There are many things I do not understand, and there are some I clearly do. One of them is the art or political distraction.
There is a saying that if wealth is your desire, earning the first million is very hard, so you should work on the second million first. The lesson is flawed, as it teaches to put off what is most hard.
We have very real threats to our nation, trillions of dollars of debt, unsecured borders, enemies closing on obtaining nuclear weapons, and unrelenting cyber-attacks threatening every aspect of government and industry. This is just the short list.
I guess these things could be called a politician's "first million," too hard to do. So they want to talk about the second million, and put off the hard and most important work.

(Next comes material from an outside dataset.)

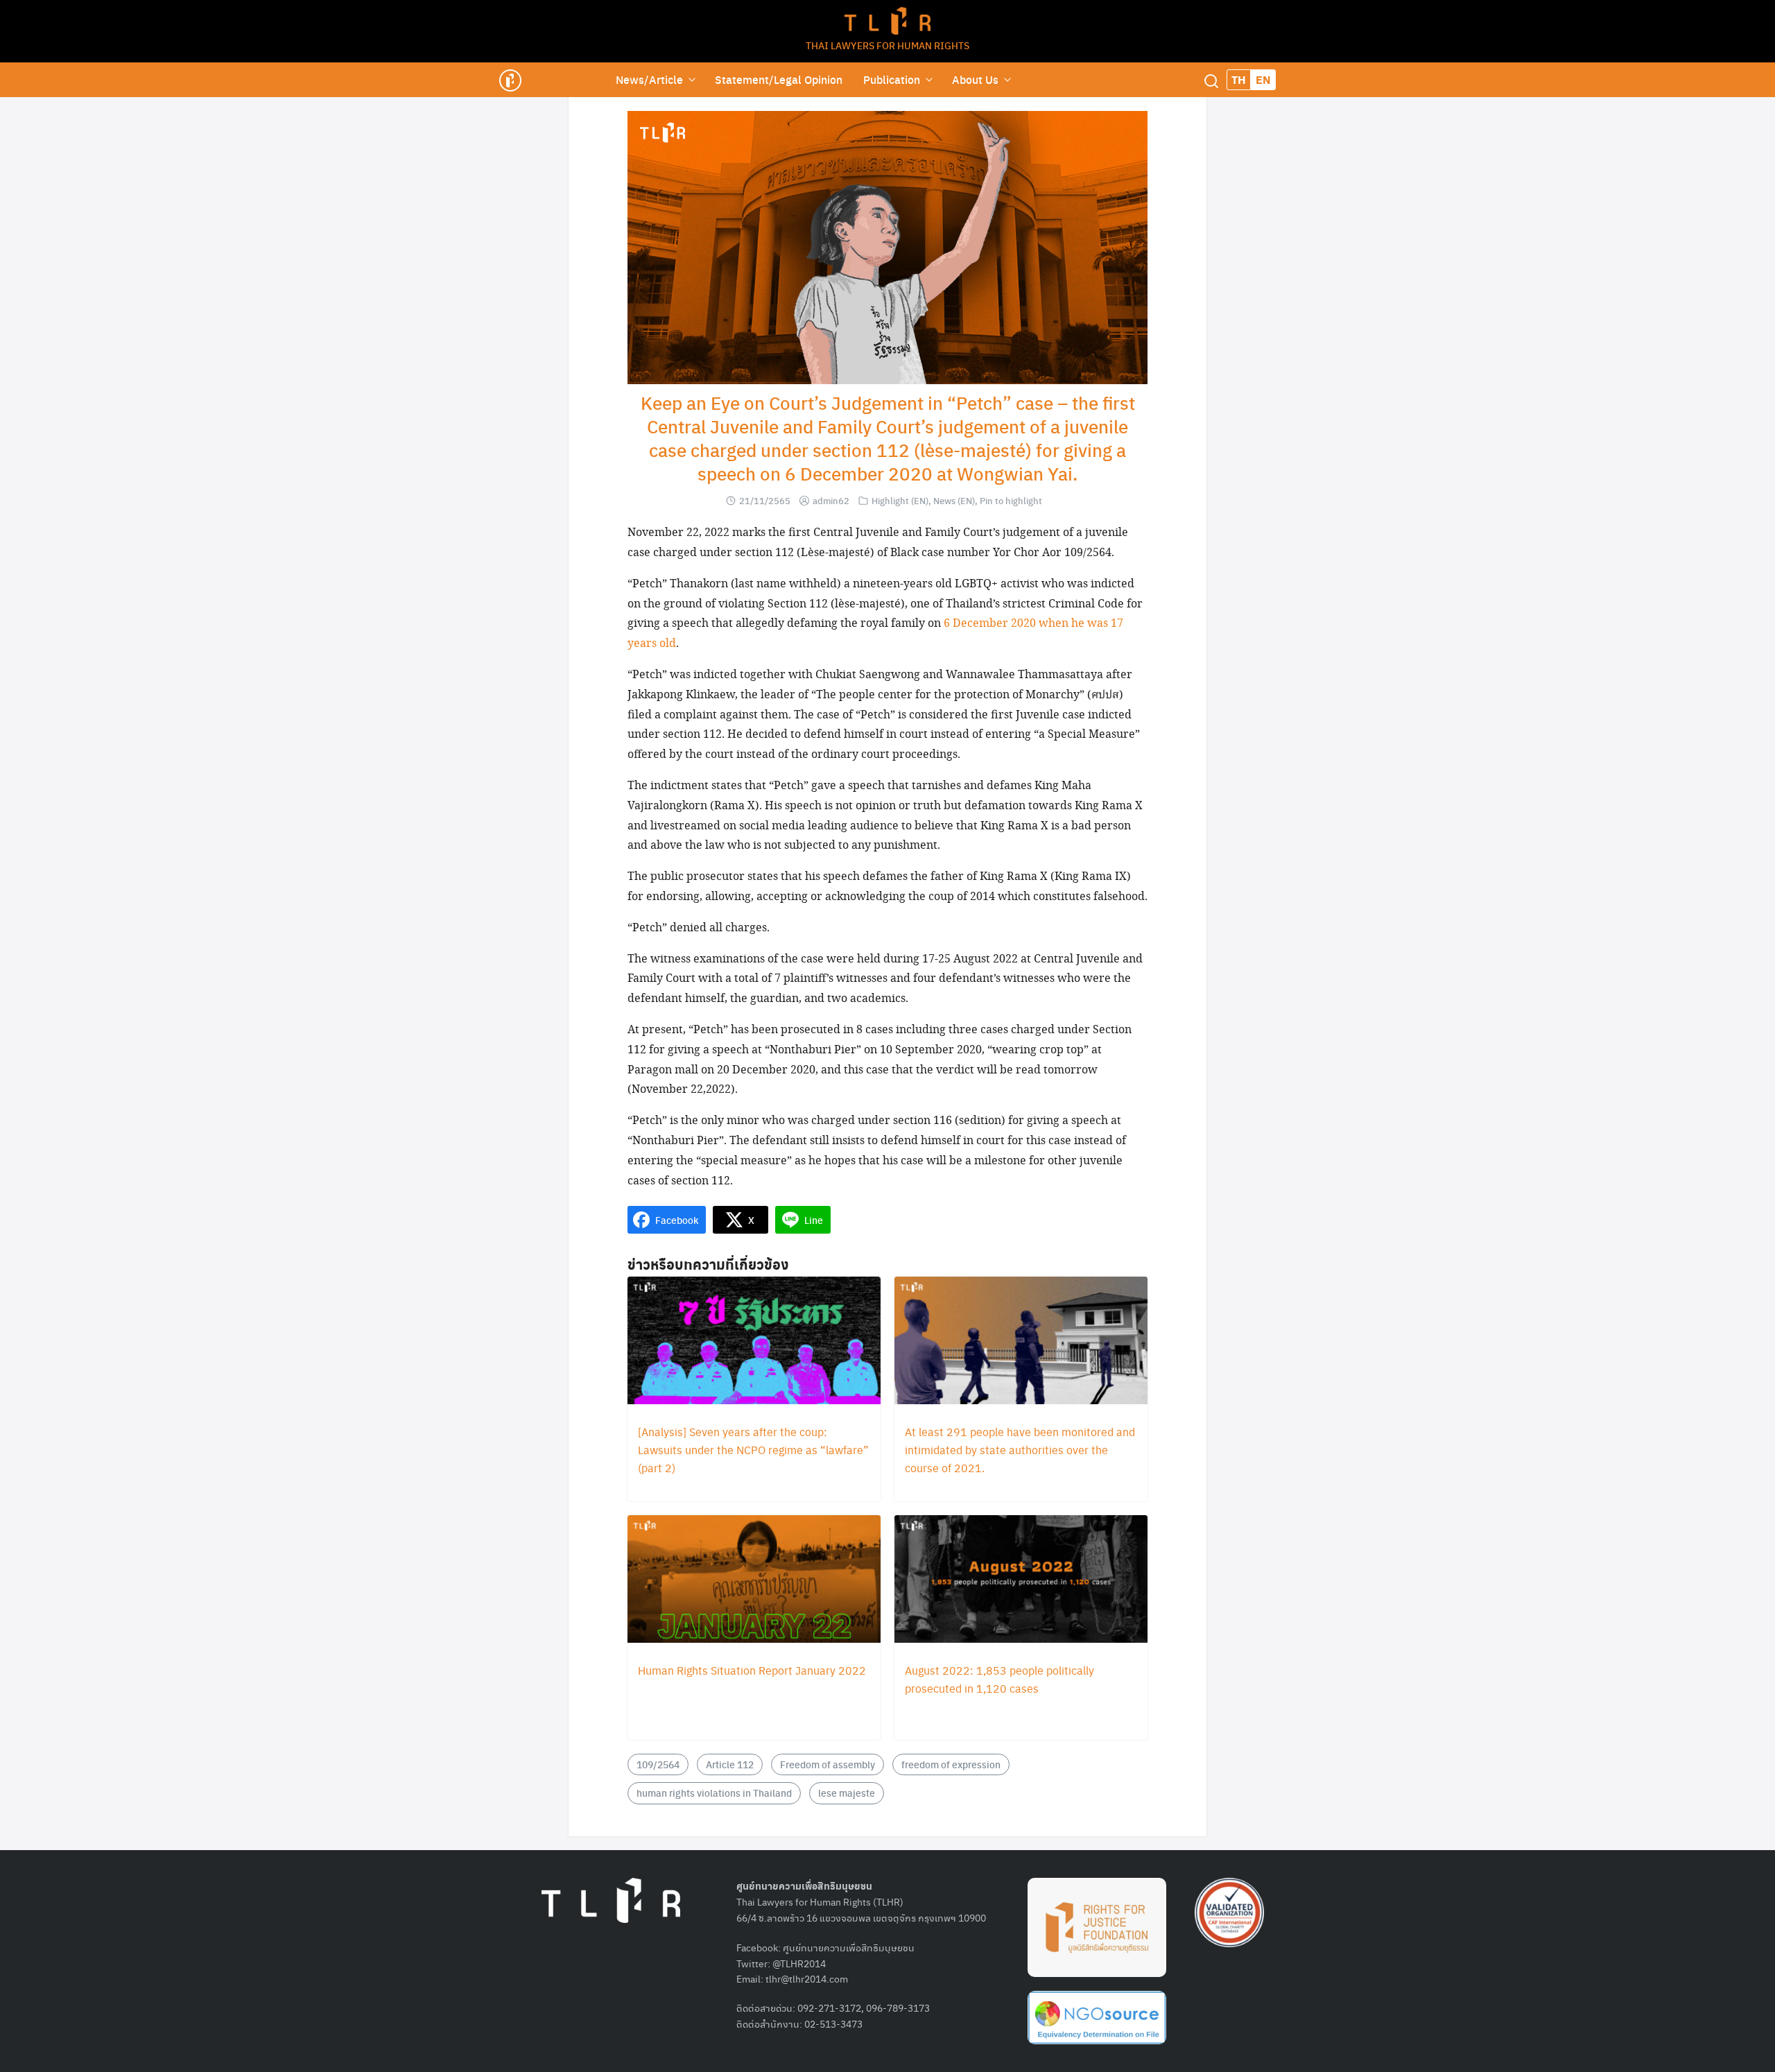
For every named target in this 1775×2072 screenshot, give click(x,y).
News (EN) (954, 500)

As a nation, we are on a course that will change life as we know it, and not in a good way.
Here enters the most recent distraction. Unless you are living under a rock you have seen and heard the uproar about what the ill-informed, or in some cases, better said, the intentionally stupid, are calling the Confederate flag, and blaming it for.
A hate-filled and terrible person committed the unspeakable, and what do many, too many, we look to for leadership do? They jump on it like the last beer at a frat party.
You know the saying; never let a good tragedy go to waste. It is politics "101."
There has been more said about the Southern Cross, which is the correct name of the battle standard they refer to, than there has been about the willful murder of church goers in South Carolina.
The political grandstanding, in my opinion, is obscene. The most distasteful of it all was done at memorial services.
How absolutely disrespectful this was to the fallen and their families. The irony is, those that did this are so blinded by their own agendas and political ambition, they do not get it.
I suspect if they were called on it, they would add insult to injury by trying to defend what they did.
Also not gone unnoticed is the growing list of companies now trying to squeeze a buck puffing out their "understanding" corporate hearts by removing all merchandise with the Southern Cross on it.
A closer look at what they have done will more likely show they caused a run on the purchase of the items. I could be wrong, but I did not see where they removed, and put it all in the trash.
More likely they sent the items to an overseas market.
I am not saying, or even suggesting racial hatred is not part of this tragedy. It is, and some of the very people now up on their high horses decrying it have been making a very good living advancing it.
You know who they are. Of course if you call them out, you will be labeled a racist, and who wants that?
The truth of the matter is if not for their race baiting, no one would even know who they are. They are only even noticed through self-promotion. For many of them it has become their family business.
Yes, it is the well-known game of distraction. Do not stand upon principal, and frontally take on the real issues.
Side step them and go for the low-hanging fruit. You can almost hear the strategy sessions, "We just need to get past the next election."
"What do the polls say today"?
What about what "We the people" have to say? Neither political party is listening.
I would place a wager today; this is how most people feel.
Why is this accepted? I try to understand.